古代以来の庄園。庄域は現在の杵築市のうち旧国東くにさき郡の部分を除いた全域に比定される。早い時期から庄内はしも庄・上庄(本庄)若富わかとみ名・しん庄に分れていた。文治二年(一一八六)四月一三日の後白河院庁下文案(益永家記録)によれば、宇佐弥勒寺領浦部(国東半島部)一五ヵ所の一つで、国司源季兼が押領を企てたところ、重病となり、自身の託宣によって怠状を八幡宮の宝前に捧げることになり、またそのときの目代は八坂庄を停廃した日に庄境で頓死したという。その後藤原頼輔が国務のときにも浦部一五ヵ所の庄園は押領されている。このときこの押領を訴えたのは山城石清水いわしみず八幡宮別当法印成清であり、一二世紀前半の成清の父光清のとき以来、宇佐弥勒寺領は石清水八幡別当(本姓紀)に支配されるようになっていた。

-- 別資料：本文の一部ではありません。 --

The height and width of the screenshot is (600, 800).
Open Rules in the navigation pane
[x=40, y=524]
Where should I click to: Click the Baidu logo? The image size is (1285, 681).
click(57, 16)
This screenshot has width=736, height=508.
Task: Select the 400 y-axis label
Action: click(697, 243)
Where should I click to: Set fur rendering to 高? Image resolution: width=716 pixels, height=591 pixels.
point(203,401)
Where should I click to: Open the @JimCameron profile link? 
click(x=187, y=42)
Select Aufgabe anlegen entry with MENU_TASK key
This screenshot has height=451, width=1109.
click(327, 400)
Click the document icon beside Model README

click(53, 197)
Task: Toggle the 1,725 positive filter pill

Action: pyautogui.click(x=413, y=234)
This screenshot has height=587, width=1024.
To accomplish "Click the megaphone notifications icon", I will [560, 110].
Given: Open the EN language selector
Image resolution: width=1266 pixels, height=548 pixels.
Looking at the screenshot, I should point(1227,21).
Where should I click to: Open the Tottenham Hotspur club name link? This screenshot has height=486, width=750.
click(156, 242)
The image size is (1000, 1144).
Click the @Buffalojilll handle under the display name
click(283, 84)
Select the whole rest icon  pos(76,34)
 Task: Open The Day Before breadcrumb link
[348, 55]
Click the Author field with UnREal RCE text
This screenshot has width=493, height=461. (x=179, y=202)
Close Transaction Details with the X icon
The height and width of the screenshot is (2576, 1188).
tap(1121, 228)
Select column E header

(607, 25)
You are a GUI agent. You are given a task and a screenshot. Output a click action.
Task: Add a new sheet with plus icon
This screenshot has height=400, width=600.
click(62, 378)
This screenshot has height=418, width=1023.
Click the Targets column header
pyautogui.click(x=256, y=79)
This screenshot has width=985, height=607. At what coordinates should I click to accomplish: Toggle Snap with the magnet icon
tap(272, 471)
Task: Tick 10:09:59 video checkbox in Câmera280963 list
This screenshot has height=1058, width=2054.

建久八年(一一九七)のものと思われる豊後国図田帳宇佐宮弥勒寺領抜書案(到津文書)によれば、八坂郷は田数二〇〇余丁とあるが、預所・地頭の名は記載されていない。年月日未詳の弥勒寺喜多院所領注進(石清水文書)では、田数一三〇町とある。豊後国弘安田代注進状では、総田数は二〇〇町で下庄・本庄・若富・新庄の四つの単位所領からなっており、「下庄百町 領家八幡検校法印女子 本庄五拾五町内 御家人八坂五郎左衛門尉惟継跡弥五郎盛氏、七郎惟行、十郎能継、各分領不分明、若富五町弐段 大友兵庫頭入道殿 新庄四拾五町内 御家人八坂五郎左衛門尉惟継・五郎親盛・惟継嫡孫弥三郎忠継法師、法名覚弁、各々領不分明」とある。


八坂庄
はつさかのしよう

現八坂町を遺称地とする庄園。延暦寺(坂本日吉社)領・殿下渡領・京都北野社領が錯綜して存在し、伊勢大神宮宮司神祝上分もあった。文永六年(一二六九)一〇月七日の六波羅下知状(多賀大社文書)に「日吉社領八坂号勝手」、正中二年(一三二五)の承鎮法親王付属状(三千院文書)に「八坂庄号勝田庄」とある。文永五年と推定される三月八日の梶井前大僧正御教書(多賀大社文書)に「八坂庄」とみえ、多賀社神官の訴えに対し、八坂庄民が子細を開陳するため上洛した。多賀社の訴えは八坂庄官資真や庄民が多賀社の神役勤仕を拒否したためおこされたもので、多賀社側は「当社者犬上東西郡鎮守也、両郡御家人等、勤祭使、郷民等令勤馬上役等之条先例也」といい、八坂・河瀬かわせ両庄下司らが新しく神社を勧請、それを理由に多賀社の神役を勤めないのは不当であると主張、幕府はこれを認めて庄官らは旧規を守って神役を勤めるよう裁決した(前掲六波羅下知状)。しかし神役拒否は続き、勤仕を命ずる梶井前大僧正御教書(同文書)が同八年正月二〇日に、さらには勤仕を徹底させるようにとの後嵯峨上皇院宣(同文書)が同年三月一一日に出された。これをうけて同月三〇日六波羅探題北条時輔は神役勤仕を遵行するよう命じている(「北条時輔書状」同文書)

元応元年(一三一九)の「日吉社領注進記」には「八坂庄内早尾供祭」とみえ、梨本門跡領で奉行は祝部菊若丸とある。文和二年(一三五三)八月二五日の足利義詮御判御教書(菅浦文書)に添えられた梶井宮門跡領違札所々注文に当庄もあげられている。